You can actually prove Holder's inequality (which is a vast generalization of Cauchy-Schwarz, and one of the most important "elementary" inequalities in math I'd say) along the exact same lines (except you have to handle a few more exceptional cases). The only real extra ingredient you need is Young's inequality: \begin{align} ab&\leq \frac{a^p}{p}+\frac{b^q}{q}, \end{align} for all $a,b\in [0,\infty)$, and all $1<p<\infty$, with $q$ being the Holder conjugate.

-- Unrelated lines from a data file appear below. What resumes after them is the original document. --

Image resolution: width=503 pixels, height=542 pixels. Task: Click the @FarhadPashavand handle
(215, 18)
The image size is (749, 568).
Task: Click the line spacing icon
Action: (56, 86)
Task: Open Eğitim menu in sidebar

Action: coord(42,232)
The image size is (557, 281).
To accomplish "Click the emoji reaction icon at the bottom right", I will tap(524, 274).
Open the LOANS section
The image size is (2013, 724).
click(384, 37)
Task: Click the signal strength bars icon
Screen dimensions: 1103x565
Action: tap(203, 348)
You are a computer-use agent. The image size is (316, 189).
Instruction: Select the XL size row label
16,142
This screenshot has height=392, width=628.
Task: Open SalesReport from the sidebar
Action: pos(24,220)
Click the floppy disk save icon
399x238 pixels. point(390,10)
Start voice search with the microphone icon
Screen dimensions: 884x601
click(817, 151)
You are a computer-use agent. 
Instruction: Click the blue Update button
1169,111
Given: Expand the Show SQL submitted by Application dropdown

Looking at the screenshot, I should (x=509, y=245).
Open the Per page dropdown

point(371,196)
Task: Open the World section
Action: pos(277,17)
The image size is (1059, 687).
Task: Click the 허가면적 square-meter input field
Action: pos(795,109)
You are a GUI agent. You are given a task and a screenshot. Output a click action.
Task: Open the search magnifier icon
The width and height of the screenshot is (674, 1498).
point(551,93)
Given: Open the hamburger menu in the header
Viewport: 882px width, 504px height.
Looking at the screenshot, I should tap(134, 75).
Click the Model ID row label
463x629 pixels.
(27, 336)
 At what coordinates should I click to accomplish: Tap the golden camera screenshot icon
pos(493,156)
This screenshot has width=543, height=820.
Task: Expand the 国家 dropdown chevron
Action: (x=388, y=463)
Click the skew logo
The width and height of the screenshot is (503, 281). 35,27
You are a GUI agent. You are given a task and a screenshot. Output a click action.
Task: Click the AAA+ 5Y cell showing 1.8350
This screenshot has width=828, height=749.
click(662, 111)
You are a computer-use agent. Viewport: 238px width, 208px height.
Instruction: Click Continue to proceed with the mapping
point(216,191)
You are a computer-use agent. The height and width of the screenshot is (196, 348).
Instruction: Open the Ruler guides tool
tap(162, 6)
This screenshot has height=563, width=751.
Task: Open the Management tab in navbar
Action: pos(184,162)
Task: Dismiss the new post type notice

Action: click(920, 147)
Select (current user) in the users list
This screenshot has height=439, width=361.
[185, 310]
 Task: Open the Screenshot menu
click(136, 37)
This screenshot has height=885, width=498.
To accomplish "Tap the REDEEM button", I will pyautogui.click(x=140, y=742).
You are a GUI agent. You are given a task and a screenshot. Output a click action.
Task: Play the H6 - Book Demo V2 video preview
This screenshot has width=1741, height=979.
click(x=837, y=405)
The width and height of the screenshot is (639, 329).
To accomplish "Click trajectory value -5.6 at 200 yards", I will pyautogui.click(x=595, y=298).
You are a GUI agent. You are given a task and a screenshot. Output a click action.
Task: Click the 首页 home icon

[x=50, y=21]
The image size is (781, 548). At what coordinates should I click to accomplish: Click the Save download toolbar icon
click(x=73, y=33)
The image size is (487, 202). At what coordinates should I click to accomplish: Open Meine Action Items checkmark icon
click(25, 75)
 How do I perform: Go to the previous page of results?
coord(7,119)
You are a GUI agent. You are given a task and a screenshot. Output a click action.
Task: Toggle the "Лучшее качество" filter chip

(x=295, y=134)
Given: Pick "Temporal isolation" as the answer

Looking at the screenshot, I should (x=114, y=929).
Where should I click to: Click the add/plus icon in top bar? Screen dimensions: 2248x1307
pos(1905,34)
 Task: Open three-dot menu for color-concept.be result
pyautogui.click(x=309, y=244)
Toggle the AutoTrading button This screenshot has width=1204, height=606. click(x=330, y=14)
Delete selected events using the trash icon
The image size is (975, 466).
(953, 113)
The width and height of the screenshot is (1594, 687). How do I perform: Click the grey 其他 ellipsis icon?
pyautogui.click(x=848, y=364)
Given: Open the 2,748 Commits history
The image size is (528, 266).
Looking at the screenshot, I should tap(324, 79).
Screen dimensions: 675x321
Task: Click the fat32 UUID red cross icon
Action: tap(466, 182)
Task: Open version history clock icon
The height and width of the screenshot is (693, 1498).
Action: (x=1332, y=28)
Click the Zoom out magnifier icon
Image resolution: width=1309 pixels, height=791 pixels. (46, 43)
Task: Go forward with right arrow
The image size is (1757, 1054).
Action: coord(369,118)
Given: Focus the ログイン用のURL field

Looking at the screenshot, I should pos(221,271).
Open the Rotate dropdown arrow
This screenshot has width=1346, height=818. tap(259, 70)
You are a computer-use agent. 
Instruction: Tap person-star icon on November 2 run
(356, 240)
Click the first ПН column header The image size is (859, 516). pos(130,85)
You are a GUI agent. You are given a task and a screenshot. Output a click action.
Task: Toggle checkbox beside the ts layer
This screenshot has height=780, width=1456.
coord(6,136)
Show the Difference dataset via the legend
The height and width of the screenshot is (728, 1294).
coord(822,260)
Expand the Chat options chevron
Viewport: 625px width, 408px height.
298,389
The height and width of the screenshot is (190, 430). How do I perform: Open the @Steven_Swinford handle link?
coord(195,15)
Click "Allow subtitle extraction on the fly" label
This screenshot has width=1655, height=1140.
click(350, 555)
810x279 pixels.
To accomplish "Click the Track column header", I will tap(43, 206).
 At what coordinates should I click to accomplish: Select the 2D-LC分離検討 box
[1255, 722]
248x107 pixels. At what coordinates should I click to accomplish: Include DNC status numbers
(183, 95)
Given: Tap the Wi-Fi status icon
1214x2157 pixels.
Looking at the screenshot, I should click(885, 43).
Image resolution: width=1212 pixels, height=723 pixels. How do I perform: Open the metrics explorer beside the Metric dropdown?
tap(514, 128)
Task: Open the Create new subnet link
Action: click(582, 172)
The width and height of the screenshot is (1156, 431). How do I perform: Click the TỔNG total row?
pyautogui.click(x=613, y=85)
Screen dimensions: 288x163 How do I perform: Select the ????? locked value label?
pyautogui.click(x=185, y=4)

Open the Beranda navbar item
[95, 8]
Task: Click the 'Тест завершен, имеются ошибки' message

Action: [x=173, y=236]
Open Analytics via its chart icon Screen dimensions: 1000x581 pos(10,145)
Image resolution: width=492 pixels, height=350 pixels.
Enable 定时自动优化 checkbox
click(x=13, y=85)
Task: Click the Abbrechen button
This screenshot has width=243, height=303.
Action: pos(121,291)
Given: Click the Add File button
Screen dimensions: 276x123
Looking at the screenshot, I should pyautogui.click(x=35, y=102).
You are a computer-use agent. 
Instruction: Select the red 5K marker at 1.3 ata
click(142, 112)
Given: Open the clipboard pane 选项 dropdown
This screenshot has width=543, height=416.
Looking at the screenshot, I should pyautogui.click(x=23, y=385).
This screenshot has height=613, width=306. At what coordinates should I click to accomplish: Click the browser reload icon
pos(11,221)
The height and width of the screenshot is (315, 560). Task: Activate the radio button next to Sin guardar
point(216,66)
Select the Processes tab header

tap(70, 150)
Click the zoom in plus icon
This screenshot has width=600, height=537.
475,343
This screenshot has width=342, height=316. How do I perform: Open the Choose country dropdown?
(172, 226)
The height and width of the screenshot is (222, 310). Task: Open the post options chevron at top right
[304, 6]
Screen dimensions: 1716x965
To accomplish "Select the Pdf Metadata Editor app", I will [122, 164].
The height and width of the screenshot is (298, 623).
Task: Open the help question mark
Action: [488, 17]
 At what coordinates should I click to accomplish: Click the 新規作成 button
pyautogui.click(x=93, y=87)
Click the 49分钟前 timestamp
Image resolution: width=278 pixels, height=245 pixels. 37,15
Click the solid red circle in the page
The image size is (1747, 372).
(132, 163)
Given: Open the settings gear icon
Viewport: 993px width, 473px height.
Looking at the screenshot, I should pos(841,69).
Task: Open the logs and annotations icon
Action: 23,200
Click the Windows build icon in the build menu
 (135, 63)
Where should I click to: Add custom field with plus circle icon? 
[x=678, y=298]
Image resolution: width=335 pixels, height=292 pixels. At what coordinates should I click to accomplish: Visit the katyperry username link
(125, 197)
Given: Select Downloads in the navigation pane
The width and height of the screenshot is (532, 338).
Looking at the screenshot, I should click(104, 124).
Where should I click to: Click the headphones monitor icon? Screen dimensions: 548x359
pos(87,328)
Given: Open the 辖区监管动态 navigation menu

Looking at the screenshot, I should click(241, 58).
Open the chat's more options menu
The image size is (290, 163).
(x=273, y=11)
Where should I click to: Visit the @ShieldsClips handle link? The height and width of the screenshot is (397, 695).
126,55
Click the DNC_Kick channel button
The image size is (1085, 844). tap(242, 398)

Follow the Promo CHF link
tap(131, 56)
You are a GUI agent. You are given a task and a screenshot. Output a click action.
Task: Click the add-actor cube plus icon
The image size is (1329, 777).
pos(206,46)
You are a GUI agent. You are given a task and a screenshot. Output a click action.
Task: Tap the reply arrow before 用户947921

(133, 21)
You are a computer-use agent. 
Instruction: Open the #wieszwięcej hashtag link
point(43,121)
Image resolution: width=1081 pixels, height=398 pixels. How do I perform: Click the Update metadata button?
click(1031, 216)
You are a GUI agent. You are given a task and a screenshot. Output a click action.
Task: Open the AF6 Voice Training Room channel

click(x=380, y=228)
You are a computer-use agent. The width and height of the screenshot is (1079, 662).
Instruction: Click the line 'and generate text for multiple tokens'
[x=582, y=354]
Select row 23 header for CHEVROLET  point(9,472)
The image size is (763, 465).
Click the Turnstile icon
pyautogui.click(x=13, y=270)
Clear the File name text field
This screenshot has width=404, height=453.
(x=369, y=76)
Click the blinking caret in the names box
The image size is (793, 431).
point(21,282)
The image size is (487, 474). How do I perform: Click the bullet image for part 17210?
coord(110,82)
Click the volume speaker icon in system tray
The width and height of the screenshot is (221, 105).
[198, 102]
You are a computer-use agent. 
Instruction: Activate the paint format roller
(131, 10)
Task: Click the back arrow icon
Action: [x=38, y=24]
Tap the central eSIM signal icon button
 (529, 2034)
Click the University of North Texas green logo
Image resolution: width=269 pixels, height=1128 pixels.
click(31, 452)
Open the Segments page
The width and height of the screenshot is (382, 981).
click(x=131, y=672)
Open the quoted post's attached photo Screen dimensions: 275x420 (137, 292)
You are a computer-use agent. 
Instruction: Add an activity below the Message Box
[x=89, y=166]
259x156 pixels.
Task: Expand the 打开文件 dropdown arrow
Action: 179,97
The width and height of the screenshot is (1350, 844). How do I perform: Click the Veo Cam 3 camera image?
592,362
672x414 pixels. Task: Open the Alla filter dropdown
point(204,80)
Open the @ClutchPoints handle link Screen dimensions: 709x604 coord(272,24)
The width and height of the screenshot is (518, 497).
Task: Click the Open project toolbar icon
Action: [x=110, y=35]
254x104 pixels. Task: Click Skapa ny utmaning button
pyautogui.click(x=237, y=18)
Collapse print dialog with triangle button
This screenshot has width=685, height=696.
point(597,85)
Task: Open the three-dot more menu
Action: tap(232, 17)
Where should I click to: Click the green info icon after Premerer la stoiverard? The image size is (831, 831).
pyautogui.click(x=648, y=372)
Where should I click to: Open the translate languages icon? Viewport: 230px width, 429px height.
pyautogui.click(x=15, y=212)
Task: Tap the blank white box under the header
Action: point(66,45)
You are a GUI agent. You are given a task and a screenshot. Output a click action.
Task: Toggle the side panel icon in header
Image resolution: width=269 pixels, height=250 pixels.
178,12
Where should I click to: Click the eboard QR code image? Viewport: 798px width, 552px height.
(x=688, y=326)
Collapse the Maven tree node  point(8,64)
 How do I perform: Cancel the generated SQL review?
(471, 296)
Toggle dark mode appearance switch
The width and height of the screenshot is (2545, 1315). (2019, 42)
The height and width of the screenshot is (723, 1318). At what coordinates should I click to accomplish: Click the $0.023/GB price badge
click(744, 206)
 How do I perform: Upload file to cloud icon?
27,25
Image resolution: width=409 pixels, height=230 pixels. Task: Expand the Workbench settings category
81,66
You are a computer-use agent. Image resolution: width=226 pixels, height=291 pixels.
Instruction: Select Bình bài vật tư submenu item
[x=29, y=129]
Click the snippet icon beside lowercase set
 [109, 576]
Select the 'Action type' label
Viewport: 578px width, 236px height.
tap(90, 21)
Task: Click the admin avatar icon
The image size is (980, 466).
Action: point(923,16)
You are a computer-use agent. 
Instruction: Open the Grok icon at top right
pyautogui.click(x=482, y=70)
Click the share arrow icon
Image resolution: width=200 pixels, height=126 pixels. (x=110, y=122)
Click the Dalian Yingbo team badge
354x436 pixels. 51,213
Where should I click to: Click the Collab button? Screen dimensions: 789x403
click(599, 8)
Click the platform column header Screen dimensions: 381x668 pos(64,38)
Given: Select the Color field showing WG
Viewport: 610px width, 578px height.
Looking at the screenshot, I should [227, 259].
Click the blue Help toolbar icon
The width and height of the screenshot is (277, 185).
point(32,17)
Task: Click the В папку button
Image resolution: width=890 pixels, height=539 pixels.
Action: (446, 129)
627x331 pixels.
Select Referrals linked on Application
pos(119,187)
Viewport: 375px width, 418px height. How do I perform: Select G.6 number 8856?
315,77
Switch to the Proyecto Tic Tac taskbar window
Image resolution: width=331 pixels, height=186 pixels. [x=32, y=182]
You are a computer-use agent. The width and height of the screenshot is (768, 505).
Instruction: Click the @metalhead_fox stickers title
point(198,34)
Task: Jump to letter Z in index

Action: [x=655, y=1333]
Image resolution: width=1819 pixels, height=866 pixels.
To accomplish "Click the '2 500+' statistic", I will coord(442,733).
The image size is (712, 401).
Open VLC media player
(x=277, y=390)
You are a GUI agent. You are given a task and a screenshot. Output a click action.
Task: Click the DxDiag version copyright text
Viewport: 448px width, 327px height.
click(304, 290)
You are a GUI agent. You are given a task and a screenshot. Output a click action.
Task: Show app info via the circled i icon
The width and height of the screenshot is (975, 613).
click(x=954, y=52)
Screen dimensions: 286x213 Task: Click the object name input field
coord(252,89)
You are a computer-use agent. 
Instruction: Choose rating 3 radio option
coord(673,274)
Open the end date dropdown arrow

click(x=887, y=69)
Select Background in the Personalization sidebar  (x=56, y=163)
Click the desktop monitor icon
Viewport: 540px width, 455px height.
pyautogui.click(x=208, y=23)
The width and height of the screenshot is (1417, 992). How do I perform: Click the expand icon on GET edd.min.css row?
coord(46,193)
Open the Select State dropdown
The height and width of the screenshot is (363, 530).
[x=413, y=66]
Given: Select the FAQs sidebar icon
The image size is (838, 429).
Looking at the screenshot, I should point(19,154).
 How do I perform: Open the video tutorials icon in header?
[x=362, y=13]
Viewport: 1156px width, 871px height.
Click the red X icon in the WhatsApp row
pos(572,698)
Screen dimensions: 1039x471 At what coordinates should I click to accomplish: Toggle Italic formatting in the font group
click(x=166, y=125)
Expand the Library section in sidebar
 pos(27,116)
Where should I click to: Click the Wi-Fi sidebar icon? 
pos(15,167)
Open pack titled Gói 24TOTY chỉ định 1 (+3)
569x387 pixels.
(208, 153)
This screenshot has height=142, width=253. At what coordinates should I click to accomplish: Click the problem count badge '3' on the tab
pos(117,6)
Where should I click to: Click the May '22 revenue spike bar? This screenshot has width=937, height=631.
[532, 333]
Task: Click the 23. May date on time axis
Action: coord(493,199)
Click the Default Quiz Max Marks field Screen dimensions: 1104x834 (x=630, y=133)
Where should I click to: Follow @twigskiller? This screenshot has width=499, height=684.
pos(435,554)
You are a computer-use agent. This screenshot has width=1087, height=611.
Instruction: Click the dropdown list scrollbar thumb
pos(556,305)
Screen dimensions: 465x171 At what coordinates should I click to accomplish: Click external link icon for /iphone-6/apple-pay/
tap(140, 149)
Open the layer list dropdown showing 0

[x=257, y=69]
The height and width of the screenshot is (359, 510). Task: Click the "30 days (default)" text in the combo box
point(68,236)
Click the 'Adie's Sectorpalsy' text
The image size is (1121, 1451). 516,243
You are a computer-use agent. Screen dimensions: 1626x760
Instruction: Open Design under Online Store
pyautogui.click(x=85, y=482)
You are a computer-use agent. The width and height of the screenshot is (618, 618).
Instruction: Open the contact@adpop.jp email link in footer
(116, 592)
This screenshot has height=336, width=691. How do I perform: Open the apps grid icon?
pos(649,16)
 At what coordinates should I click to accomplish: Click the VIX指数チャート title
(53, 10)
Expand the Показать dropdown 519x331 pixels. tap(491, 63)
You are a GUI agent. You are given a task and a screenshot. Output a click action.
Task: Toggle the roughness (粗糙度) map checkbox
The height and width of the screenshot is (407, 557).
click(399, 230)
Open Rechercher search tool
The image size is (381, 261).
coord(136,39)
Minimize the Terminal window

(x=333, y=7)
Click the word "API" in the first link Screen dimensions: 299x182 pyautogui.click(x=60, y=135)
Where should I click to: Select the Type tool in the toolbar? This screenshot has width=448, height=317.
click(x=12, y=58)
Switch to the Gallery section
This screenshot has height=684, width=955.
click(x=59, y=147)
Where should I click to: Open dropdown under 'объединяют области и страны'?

Then, you get \begin{align} \left|\int_If(x)g(x)\,dx\right|&\leq \int_I|f(x)|\cdot |g(x)|\,dx\leq\int_I\frac{|f(x)|^p}{p}\,dx+\int_I\frac{|g(x)|^q}{q}\,dx. \end{align} Now, using the above inequality with $\lambda f$ and $\frac{g}{\lambda}$, we get \begin{align} \int_I|f(x)g(x)|\,dx&\leq\frac{\lambda^p}{p}\int_I|f(x)|^p\,dx+\frac{1}{q\lambda^q}\int_I|g(x)|^q\,dx. \end{align} Barring some exceptional cases, you can differentiate with respect to $\lambda$, find the minimum point $\lambda_0$, plug it back in, and use the Holder-conjugate condition $\frac{1}{p}+\frac{1}{q}=1$ to obtain Holder's inequality: \begin{align} \int_I|f(x)g(x)|\,dx&\leq\left(\int_I|f(x)|^p\,dx\right)^{1/p}\left(\int_I|g(x)|^q\,dx\right)^{1/q}, \end{align} i.e $\|fg\|_{L^1(I)}\leq \|f\|_{L^p(I)}\|g\|_{L^q(I)}$.


Terry Tao has a very interesting blog post which you may find an interesting read (atleast the first part should be understandable at a calculus level): Amplification, arbitrage, and the tensor power trick.